[Target pointing data]
⁂
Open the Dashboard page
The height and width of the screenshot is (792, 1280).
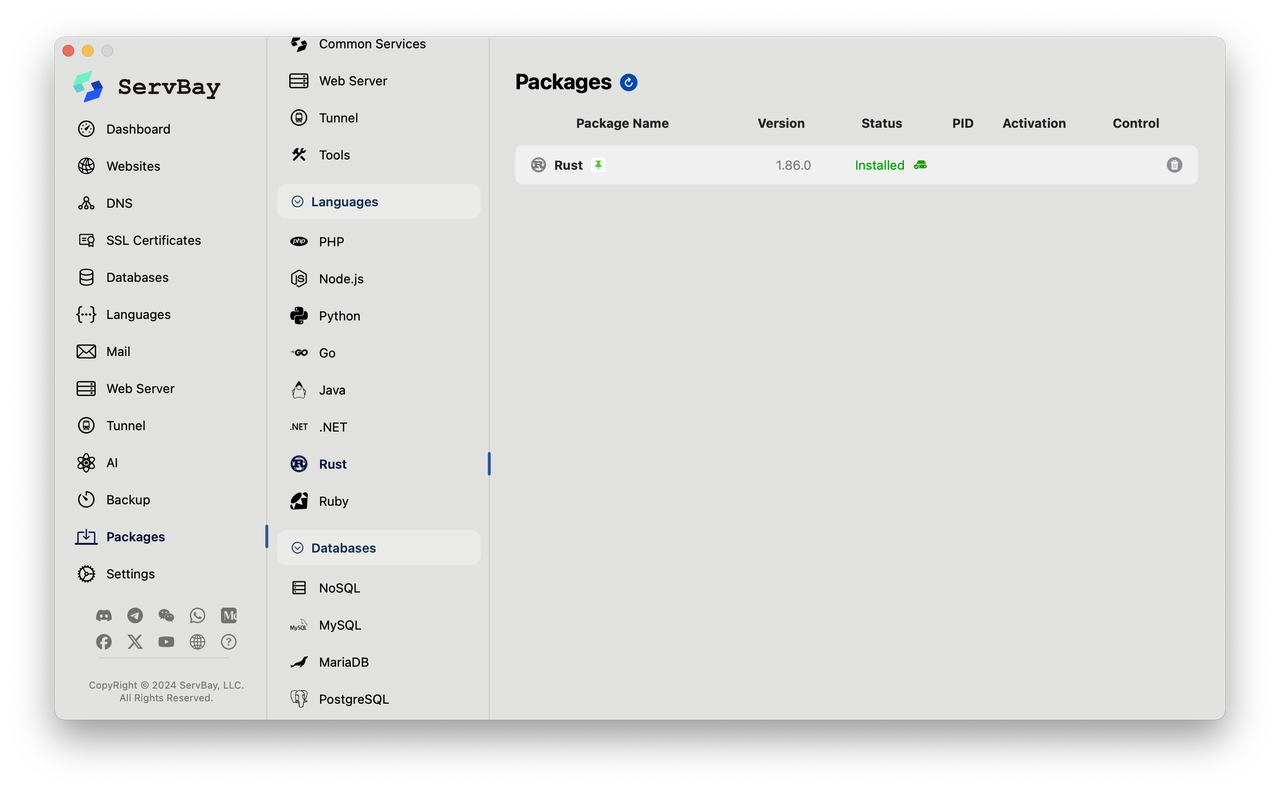[138, 129]
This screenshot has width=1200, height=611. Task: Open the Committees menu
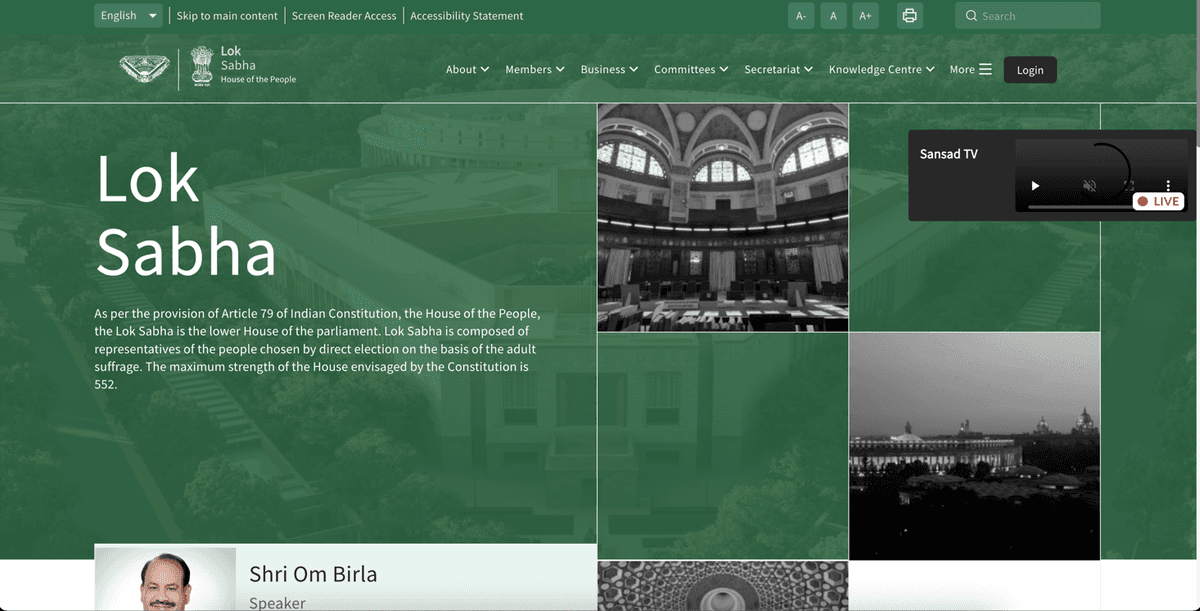coord(691,70)
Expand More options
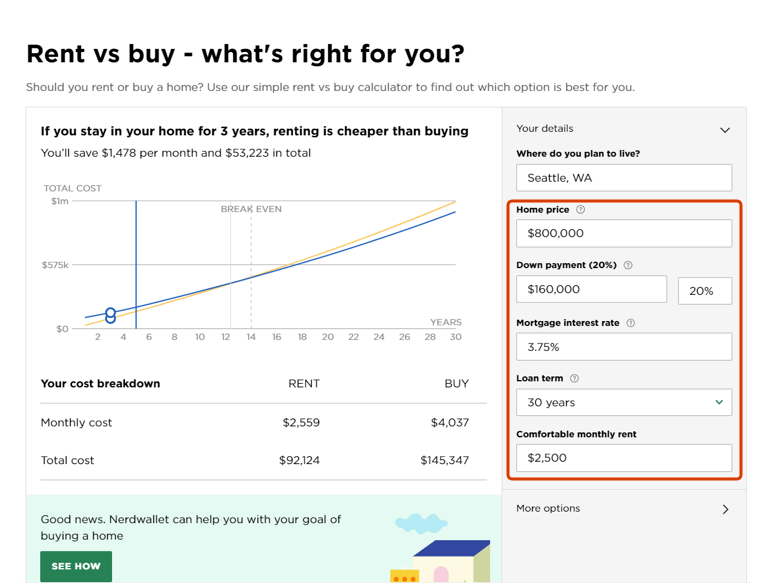768x583 pixels. [725, 509]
⁂
(Set exercise) Rewrite the listing with every "Open" changed to "Launch", keeping everything else the same. Don't include the pictures in your answer.

(Written response)
Launch the Dashboard page
The height and width of the screenshot is (792, 1280).
[138, 129]
This screenshot has width=1200, height=611. Task: Launch the Committees menu
coord(691,70)
Expand More options
768x583 pixels. [725, 509]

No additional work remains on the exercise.